Personal information
- Full name: Alfonso Sanz Jorge
- Date of birth: 18 January 1915
- Place of birth: Madrid, Spain
- Date of death: 25 July 2001 (aged 86)
- Place of death: Spain
- Position: Forward

Senior career*
- Years: Team / Apps / (Gls)
- 1932–1933: Athletic Bilbao
- 1933–1936: Nacional de Madrid
- 1940–1943: Real Madrid / 9 / (4)
- 1944–1945: Ceuta
- 1945–1947: Ferroviaria
- Total:  / 9 / (4)

= Alfonso Sanz =

Spanish footballer (1915-2001)

Alfonso Sanz Jorge (18 January 1915 – 25 July 2001) was a Spanish footballer who played as a forward for Real Madrid.

==Playing career==
Alfonso Sanz was born on 18 January 1915 in Madrid, but it was in Bilbao where he began his football career, joining the ranks of Athletic Bilbao in 1932, aged 17, with whom he only played a single match, a friendly against Erandio Club on 4 September 1932, which ended in a 0–4 loss. At the end of the season, he returned to the capital, where he joined the ranks of second division team Nacional de Madrid, with whom he played for three years, until 1936, when the Spanish Civil War broke out.

Once the conflict was over, Sanz was signed by Real Madrid, whose squad was still recovering from the Civil War, and in only his second league match for the club, he netted a first-half brace against Valencia.
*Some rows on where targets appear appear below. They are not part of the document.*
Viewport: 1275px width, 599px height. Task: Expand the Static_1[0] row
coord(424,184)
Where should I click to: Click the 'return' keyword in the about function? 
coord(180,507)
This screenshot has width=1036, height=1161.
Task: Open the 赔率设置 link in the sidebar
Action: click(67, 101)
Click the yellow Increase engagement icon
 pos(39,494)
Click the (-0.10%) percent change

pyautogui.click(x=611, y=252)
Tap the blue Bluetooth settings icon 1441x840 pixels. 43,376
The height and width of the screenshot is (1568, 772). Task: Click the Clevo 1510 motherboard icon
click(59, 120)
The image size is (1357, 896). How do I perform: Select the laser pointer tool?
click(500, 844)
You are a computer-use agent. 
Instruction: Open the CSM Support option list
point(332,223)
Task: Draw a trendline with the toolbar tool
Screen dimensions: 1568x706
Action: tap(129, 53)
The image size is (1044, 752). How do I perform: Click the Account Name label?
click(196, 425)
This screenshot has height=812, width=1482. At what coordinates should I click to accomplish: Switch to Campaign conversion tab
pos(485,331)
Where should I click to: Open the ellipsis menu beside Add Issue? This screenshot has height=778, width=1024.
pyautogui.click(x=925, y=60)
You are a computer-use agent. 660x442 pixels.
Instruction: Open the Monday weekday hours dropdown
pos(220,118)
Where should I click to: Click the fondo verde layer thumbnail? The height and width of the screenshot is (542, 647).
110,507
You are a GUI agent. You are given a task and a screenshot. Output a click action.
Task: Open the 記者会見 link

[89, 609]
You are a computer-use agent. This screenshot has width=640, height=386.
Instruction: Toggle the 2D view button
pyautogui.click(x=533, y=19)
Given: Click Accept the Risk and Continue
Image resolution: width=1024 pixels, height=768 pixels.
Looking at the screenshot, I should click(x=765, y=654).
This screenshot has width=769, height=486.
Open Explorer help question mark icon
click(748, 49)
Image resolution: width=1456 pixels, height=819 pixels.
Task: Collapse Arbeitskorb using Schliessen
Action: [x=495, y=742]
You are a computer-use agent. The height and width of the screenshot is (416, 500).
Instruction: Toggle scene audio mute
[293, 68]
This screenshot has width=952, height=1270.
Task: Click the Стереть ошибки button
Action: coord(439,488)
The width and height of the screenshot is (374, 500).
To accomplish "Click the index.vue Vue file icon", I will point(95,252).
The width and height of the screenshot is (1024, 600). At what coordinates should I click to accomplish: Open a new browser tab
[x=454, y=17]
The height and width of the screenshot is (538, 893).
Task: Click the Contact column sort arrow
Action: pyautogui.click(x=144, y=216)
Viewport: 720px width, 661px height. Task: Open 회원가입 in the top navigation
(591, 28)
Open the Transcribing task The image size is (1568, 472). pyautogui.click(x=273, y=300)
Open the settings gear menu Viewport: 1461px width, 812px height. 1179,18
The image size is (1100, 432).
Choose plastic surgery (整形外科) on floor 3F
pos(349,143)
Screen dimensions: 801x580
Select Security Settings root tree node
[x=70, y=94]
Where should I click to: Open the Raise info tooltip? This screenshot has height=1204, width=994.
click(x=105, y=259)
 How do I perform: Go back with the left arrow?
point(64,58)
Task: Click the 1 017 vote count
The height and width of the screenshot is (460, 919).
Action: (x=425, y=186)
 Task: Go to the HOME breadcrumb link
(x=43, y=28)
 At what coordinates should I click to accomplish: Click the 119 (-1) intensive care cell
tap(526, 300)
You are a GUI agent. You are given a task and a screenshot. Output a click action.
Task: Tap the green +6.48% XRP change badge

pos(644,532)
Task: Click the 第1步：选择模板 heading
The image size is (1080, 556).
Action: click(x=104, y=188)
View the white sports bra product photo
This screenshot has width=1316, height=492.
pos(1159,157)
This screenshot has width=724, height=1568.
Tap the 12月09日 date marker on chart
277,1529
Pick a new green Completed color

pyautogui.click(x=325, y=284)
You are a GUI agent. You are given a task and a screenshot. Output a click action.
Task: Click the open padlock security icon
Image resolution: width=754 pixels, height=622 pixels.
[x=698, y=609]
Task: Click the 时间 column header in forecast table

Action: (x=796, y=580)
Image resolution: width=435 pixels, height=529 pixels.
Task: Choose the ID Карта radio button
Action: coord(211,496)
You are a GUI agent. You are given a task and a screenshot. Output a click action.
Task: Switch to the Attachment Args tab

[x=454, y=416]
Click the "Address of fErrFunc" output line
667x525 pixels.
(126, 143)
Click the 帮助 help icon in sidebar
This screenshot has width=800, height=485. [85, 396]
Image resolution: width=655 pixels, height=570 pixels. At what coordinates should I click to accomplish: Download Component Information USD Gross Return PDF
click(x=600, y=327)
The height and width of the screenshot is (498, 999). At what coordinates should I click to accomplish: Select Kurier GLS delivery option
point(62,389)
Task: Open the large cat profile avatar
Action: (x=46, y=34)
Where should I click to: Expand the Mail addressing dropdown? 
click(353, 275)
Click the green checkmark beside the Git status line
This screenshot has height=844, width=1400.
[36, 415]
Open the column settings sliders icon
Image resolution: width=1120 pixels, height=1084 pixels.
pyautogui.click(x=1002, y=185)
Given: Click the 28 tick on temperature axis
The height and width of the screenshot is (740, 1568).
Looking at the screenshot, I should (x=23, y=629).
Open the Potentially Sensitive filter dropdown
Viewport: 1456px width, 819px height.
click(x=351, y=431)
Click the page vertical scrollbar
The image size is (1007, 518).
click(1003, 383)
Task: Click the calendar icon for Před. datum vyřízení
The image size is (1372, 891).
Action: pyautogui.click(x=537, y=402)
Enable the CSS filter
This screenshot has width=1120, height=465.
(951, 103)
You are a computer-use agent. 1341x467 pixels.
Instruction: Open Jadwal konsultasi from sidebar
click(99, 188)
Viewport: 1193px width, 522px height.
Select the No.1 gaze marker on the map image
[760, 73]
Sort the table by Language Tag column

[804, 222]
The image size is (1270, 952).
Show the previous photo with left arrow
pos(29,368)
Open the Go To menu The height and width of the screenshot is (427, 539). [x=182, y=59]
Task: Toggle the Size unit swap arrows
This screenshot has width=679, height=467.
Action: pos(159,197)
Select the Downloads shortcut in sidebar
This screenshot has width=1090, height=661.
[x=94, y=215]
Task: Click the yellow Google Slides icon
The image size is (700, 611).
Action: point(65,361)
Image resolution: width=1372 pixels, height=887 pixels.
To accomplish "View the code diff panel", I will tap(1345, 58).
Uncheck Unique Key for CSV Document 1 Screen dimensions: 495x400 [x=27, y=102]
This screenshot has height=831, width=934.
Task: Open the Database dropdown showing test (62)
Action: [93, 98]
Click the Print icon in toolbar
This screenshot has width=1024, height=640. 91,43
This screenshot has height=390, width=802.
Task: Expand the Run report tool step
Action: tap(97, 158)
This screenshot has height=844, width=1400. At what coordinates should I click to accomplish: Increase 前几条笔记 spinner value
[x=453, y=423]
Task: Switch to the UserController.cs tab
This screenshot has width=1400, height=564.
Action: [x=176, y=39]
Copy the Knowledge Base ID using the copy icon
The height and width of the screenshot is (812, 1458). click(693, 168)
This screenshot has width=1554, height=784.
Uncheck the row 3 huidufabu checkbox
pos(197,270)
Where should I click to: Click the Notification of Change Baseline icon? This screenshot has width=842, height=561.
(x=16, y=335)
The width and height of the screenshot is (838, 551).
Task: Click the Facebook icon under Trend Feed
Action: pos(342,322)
He went on to score a goal in each of his next two appearances, a 3–0 victory over Hércules and a consolation goal in a 1–4 loss to Athletic Aviación. He played with the Merengue club for three years, scoring a total of five goals in 11 official matches, including 4 goals in 9 La Liga matches.

After a brief stint at Ceuta in the 1944–45 season, Sanz once again returned to the capital, this time to Ferroviaria, which he helped win back-to-back Spanish Amateur Championship in 1946 and 1947, beating Mestalla (3–2) and Indautxu (2–0) in the final, respectively.

==Death==
Sanz died on 25 July 2001, at the age of 86.